Entusiasmante serata all’insegna della commistione tra jazz e sinfonica grazie alla bacchetta del giovane Riccardo Bisatti
Chissà cosa avrebbe pensato George Gershwin se, prima della sua scomparsa prematura, gli fosse stato detto che le sue composizioni sarebbero diventate tra le più amate e celebrate nei grandi teatri.
Sono sicuro che il compositore di Porgy and Bess, tanto ambizioso quanto insicuro, sarebbe esploso di gioia alla notizia che il Teatro della città di Bellini ha dedicato al suo nome un’entusiasmante serata all’insegna della commistione tra jazz e sinfonica. Lo scorso fine settimana, al Teatro Massimo Bellini di Catania, la bacchetta del giovane Riccardo Bisatti ha diretto tre celebri pagine gershwiniane.
Ad aprire le danze, l’effervescente Cuban Overture, in cui l’orchestra ha acceso la platea al ritmo di rumba. Composta nel 1932, l’overture fonde una ricca gamma di colori orchestrali all’ipnotico ritmo delle danze caraibiche, con un tema gioioso e sfolgorante che difficilmente esce dalla testa dell’ascoltatore.
A seguire, la celeberrima Rhapsody in Blue, che ha consacrato Gershwin all’Olimpo dei compositori più celebrati e che, curiosamente, tra poco più di due mesi compie ben cento anni dalla sua prima esecuzione. Sin dall’iconico glissando del clarinetto con cui si apre, la Rapsodia rievoca il dinamismo della città di New York, nel segno di una visualità corroborata, in questi cento anni, da pellicole come Manhattan di Woody Allen o Fantasia 2000 della Disney.
Il giovane pianista Ruben Micieli
Un capolavoro senza tempo, dunque, alla quale l’impeccabile tocco del pianista Ruben Micieli ha dato giustizia, con un’esecuzione appassionata e tecnicamente ineccepibile. Azzeccatissimo il bis, la scoppiettante Alla turca, jazzistica rivisitazione, a opera di Arkadij Volodos’, del celeberrimo terzo movimento della Sonata per pianoforte K331 di Mozart.

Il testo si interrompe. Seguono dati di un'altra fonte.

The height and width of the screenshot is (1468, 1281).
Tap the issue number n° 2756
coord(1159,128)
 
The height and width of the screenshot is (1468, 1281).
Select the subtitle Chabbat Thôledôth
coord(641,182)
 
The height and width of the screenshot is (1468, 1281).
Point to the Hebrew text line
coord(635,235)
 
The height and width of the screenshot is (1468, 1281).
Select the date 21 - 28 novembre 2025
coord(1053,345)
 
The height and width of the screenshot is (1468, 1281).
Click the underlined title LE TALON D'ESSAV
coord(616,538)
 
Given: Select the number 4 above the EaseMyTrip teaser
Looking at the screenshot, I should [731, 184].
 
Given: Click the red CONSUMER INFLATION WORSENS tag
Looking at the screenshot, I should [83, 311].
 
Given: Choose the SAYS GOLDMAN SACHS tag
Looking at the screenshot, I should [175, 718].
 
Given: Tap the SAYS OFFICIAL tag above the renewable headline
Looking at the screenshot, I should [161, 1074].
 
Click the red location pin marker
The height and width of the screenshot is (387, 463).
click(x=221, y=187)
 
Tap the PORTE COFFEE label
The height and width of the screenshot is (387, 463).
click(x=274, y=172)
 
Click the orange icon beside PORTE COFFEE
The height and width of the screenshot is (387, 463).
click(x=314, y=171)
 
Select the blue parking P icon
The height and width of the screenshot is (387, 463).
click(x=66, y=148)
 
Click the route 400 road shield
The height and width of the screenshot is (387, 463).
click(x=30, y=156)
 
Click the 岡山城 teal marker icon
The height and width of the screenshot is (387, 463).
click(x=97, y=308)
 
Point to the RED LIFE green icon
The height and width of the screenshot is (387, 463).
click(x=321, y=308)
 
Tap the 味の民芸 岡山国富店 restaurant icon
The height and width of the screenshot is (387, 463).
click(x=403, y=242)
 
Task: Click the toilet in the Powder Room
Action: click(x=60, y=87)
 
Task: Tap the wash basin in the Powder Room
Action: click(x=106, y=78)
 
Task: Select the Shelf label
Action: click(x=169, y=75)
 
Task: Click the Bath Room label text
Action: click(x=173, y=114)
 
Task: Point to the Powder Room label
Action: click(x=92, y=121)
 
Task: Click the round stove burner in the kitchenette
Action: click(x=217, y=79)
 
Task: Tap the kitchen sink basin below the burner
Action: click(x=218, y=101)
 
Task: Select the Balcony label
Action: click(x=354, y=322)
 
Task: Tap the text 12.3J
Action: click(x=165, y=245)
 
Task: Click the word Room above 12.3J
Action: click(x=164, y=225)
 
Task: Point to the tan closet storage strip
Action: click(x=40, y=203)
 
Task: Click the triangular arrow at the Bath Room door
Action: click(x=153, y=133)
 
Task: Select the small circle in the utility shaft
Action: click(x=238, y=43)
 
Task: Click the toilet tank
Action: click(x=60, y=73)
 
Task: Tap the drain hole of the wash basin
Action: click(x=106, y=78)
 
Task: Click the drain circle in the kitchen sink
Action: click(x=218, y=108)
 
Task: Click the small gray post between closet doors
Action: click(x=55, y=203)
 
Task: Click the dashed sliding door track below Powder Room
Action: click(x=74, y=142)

Primo grande esempio di commistione tra linguaggi – quello delle danze popolari dei Roaring Twenties e quello del sinfonismo tardoromantico –, Rhapsody in Blue, in questo omaggio del Teatro Bellini, è stata affiancata da un lavoro che sembra proiettare ai giorni nostri gli auspici di Gershwin.
Si tratta proprio di una rapsodia, composta da Giuseppe Emmanuele ed eseguita in prima assoluta. Nella Rapsodia, op. 67 di Emmanuele si sente la grandiosa tradizione sinfonica tardoromantica e, a tratti, un pianismo di derivazione inconfondibilmente jazzistica che ricorda i labirinti sonori di Nikolai Kapustin.
Bisatti e Micieli hanno affrontato magistralmente anche questo brano.
Il giovane direttore d'orchestra Riccardo Bisatti
Molto interessante la proposta con cui si è aperta la seconda parte del concerto: la Sinfonia n.1 di William Grant Still, decano dei compositori afroamericani e figura influente della Harlem Renaissance, movimento che ha sfidato il paternalismo bianco esaltando la creatività nera. La sinfonia, soprannominata Afroamericana, suona come un riscatto per quelli che sono i veri e propri fautori del jazz e ci ricorda l’importanza di figure come Gershwin nell’aver contribuito a restituire dignità a un genere altrimenti associato ai quartieri a luci rosse.
La serata si è chiusa con la celebre An American in Paris, trionfo dell’idioma americano nella mente di un musicista lontano dalla sua terra: le memorabili pagine del poema sinfonico, composto da Gershwin durante un soggiorno a Parigi, sono pervase dalla nostalgia del compositore per la propria hometown, culminando nell’emozionante Blues centrale.
Insomma, non solo un omaggio a Gershwin, ma anche un omaggio a tutto ciò che Gershwin rappresenta: il dinamismo audace e variopinto della musica americana.